Can combining machine learning with DNA-encoded libraries revolutionize drug discovery?

Learn how drug hunters are leveraging advanced algorithms and DNA barcoding tools to bring targeted medicines to patients sooner

27 Oct 2022

Dora Wells

Clinical Content Editor

Anagenex combines machine learning with biochemical tools for high-throughput analysis

Advances in computing power and the availability of large datasets are fueling a new era of drug discovery in which researchers can gain deep insights into millions of candidate compounds for a fraction of the cost of traditional screening methods. An emerging technique playing a critical role in this trend is the use of a DNA-encoded library (DEL). Using DELs, drug hunters can generate libraries containing billions of compounds, each traceable by a unique DNA tag, to use as a starting point for screening the best candidates against a specific drug target. Now, with the aid of revolutionary machine learning (ML) tools, this process is being further streamlined using algorithms to comb through these vast datasets, predict the best drug compounds, and even design downstream experiments to optimize their chances of clinical success.

One company making strides in this evolving field is Anagenex, where Senior Vice President, Joe Franklin, is leading the effort to harness the combined benefits of DEL technology and machine learning to identify new drug candidates faster and more efficiently than ever before. In this article, Franklin reveals how this approach is helping to solve long standing challenges in drug discovery, the importance of aligning screening tools with ML data needs, and what he sees for the future of computer-aided discovery. He also highlights the value of building strong relationships with suppliers of DEL components and shares why LGC Biosearch Technologies became Anagenex’s partner of choice in securing mission-critical oligonucleotides for its discovery platform.

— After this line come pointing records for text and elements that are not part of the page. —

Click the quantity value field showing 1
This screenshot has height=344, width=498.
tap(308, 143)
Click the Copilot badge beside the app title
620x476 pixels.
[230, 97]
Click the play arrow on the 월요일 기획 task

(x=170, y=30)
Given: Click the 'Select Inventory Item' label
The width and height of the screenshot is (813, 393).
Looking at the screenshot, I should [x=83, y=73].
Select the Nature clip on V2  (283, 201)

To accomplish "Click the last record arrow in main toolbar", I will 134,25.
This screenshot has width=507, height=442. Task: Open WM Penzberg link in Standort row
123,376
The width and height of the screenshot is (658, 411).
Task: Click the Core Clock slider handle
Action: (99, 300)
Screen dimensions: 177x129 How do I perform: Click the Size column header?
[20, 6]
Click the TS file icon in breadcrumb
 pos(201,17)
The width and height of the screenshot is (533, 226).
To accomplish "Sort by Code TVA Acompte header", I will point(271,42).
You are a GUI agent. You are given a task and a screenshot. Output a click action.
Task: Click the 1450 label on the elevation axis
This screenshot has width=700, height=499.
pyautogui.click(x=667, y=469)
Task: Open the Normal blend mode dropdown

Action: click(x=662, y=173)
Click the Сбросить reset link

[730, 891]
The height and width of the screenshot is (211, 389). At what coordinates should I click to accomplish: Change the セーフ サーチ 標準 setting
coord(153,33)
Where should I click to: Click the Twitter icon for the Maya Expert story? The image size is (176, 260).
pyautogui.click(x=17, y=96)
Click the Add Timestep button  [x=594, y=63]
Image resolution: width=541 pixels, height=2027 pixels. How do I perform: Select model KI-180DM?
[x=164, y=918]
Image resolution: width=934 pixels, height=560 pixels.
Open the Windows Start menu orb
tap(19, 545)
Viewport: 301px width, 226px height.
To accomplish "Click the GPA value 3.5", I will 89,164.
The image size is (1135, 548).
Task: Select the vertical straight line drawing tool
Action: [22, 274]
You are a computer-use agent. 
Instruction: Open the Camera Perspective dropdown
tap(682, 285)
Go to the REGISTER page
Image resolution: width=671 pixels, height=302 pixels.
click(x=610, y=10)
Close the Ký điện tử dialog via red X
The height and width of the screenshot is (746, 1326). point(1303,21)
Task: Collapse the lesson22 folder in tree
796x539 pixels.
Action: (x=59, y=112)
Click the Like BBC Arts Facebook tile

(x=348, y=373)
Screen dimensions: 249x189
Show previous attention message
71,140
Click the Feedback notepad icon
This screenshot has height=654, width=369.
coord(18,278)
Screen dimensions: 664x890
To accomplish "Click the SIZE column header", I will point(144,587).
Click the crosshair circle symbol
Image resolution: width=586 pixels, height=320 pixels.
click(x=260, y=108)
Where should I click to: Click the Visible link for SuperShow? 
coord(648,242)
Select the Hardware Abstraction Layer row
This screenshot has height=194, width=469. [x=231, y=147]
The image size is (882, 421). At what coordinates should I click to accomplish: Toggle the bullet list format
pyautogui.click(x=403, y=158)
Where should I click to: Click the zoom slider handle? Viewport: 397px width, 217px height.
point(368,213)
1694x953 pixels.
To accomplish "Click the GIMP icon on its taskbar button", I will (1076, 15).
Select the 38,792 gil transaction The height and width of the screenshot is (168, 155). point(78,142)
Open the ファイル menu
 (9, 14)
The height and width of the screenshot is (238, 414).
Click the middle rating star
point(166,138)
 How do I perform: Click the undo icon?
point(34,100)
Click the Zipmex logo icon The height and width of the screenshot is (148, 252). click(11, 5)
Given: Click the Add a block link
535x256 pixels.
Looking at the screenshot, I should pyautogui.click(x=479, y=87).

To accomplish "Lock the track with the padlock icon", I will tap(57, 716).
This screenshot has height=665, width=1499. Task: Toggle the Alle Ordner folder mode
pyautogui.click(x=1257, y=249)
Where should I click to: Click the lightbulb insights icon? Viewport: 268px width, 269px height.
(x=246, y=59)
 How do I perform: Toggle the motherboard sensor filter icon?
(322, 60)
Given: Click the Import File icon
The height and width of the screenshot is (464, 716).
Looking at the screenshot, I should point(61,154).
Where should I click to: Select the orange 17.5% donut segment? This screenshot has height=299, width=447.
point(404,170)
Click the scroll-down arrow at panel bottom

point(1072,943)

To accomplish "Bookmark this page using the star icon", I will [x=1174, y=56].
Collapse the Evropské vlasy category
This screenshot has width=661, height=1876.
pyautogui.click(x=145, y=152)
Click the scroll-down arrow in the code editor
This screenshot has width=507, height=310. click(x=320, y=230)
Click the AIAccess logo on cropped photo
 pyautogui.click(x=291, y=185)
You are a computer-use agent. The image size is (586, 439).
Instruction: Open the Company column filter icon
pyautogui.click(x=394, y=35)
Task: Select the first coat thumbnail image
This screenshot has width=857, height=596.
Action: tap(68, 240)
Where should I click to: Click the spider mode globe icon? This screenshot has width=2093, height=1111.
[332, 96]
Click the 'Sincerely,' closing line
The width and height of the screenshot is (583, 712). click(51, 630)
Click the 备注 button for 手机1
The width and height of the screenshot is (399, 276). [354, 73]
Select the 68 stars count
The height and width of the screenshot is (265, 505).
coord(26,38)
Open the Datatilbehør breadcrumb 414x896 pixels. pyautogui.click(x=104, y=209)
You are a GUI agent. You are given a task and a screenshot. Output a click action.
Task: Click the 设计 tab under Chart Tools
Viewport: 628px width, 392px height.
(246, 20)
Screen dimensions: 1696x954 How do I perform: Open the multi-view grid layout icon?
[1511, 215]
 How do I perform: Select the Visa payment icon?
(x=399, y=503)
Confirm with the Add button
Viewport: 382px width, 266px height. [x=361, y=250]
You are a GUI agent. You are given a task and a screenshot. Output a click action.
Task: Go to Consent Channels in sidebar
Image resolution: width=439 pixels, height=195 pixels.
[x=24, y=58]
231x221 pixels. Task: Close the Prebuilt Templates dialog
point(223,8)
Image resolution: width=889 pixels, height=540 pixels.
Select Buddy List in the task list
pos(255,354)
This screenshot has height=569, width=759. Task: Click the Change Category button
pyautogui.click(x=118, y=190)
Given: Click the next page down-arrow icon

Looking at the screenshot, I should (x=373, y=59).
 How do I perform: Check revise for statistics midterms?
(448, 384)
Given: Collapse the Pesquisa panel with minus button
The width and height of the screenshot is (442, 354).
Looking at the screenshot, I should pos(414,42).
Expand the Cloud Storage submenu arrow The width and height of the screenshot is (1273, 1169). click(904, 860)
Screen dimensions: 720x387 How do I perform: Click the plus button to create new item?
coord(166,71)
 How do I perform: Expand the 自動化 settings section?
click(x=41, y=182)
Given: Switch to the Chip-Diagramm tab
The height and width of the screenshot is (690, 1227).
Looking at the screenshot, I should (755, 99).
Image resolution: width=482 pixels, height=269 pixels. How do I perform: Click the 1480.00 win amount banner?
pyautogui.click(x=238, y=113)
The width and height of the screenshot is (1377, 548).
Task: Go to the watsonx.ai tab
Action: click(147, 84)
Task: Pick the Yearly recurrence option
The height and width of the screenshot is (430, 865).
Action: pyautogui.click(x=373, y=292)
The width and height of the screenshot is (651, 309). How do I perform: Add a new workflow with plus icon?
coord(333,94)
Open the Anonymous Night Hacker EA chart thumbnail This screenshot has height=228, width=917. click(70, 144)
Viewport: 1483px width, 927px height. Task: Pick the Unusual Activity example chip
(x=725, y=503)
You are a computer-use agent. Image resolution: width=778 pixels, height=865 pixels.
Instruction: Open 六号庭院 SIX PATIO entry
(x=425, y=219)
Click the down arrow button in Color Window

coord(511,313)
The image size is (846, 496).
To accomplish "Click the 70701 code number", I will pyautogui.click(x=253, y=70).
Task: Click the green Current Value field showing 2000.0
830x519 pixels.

Rapid screening at a lower cost

Anagenex is focused on tackling historically challenging drug targets, such as nucleic acid binding proteins, allosteric binding pockets, and proteins that require highly selective molecules to avoid toxicity. “There are a lot of proteins that have less than 5% total structural homology difference, so if you knock one out, it's highly likely that you're going to knock the other one out too,” explains Franklin. “These are the types of proteins we are looking at, including synthetic lethal cancer targets, where if you can selectively knock out one version and not the other, you can reduce toxicity and the tumor dies.”

To solve these selectivity issues, Franklin’s team employs an integrated computational and wet lab approach that relies upon the use of DNA-encoded library technology to test billions of compounds for binding to a particular drug target. “During DEL synthesis, small molecule compounds are made by combinatorial chemistry and encoded with unique DNA barcodes for each of the chemical synthesis steps,” explains Franklin. “This allows users to create unique labels for any possible set of chemistries and create billions of compounds in diverse libraries at a much lower cost than other screening technologies.”

All of this happens in just a single test tube. “One well or tube can be used to screen billions of molecules under one defined condition,” he remarks. “If you want to evaluate 25 conditions against your billions of molecules, you only need to set up 25 tubes.”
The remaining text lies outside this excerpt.